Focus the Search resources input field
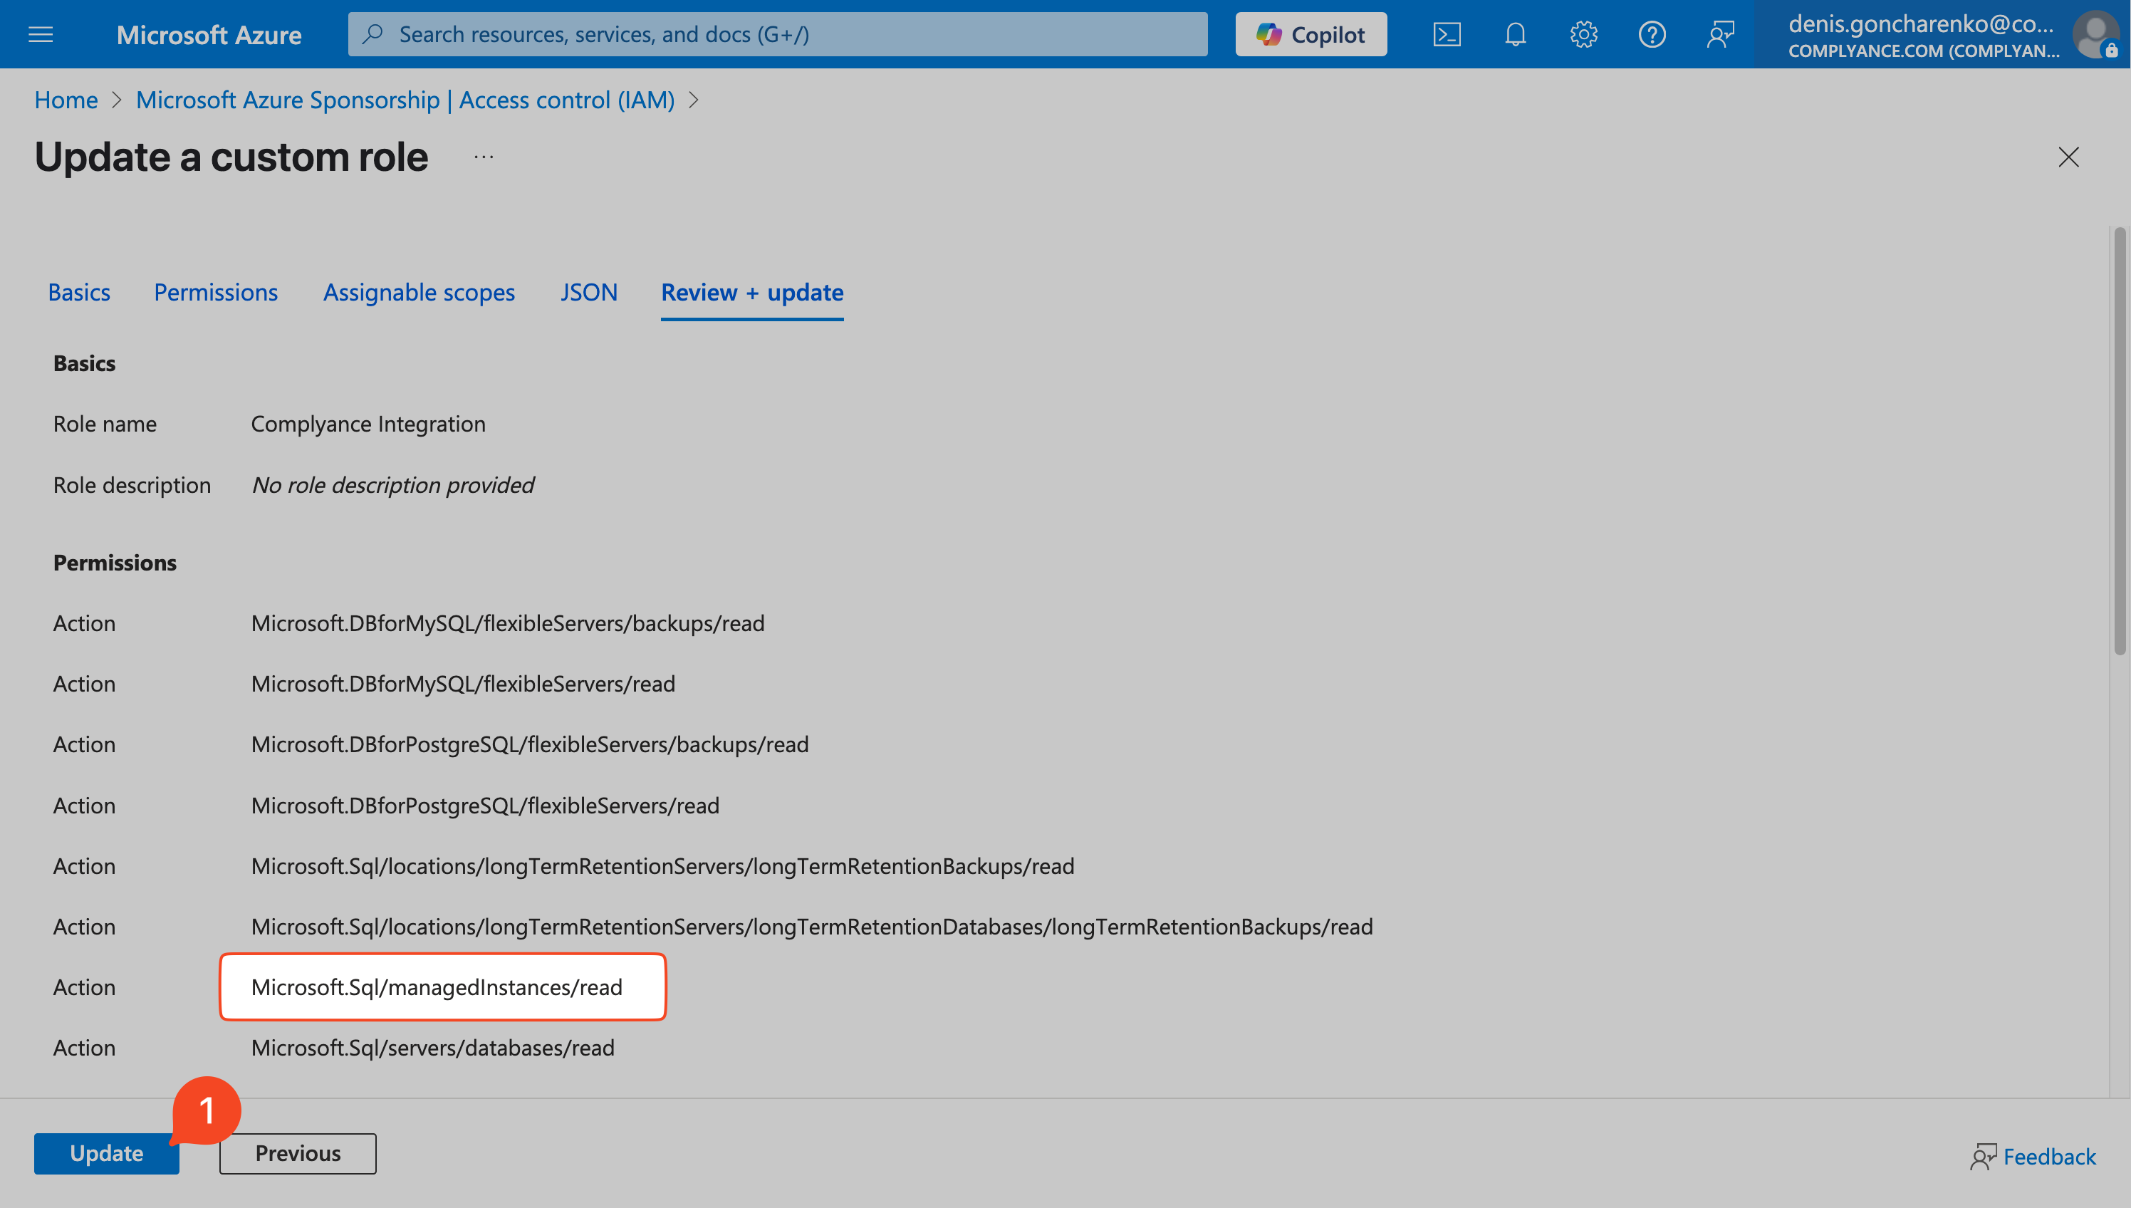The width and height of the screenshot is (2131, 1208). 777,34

:::::

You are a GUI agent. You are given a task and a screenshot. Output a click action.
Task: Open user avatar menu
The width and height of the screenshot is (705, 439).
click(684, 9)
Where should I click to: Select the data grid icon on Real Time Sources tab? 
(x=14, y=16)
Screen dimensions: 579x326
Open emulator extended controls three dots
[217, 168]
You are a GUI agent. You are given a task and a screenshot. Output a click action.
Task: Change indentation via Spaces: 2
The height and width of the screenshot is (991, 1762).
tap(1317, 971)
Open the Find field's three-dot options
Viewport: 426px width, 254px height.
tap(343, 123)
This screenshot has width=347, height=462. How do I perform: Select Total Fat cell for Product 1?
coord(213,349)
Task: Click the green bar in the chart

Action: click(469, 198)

:::::

**WRITTEN PROBLEM**
Identify every line in the records above that contains the word "three", matching case exactly, and copy each of those lines.

**FULL ANSWER**
Open emulator extended controls three dots
Open the Find field's three-dot options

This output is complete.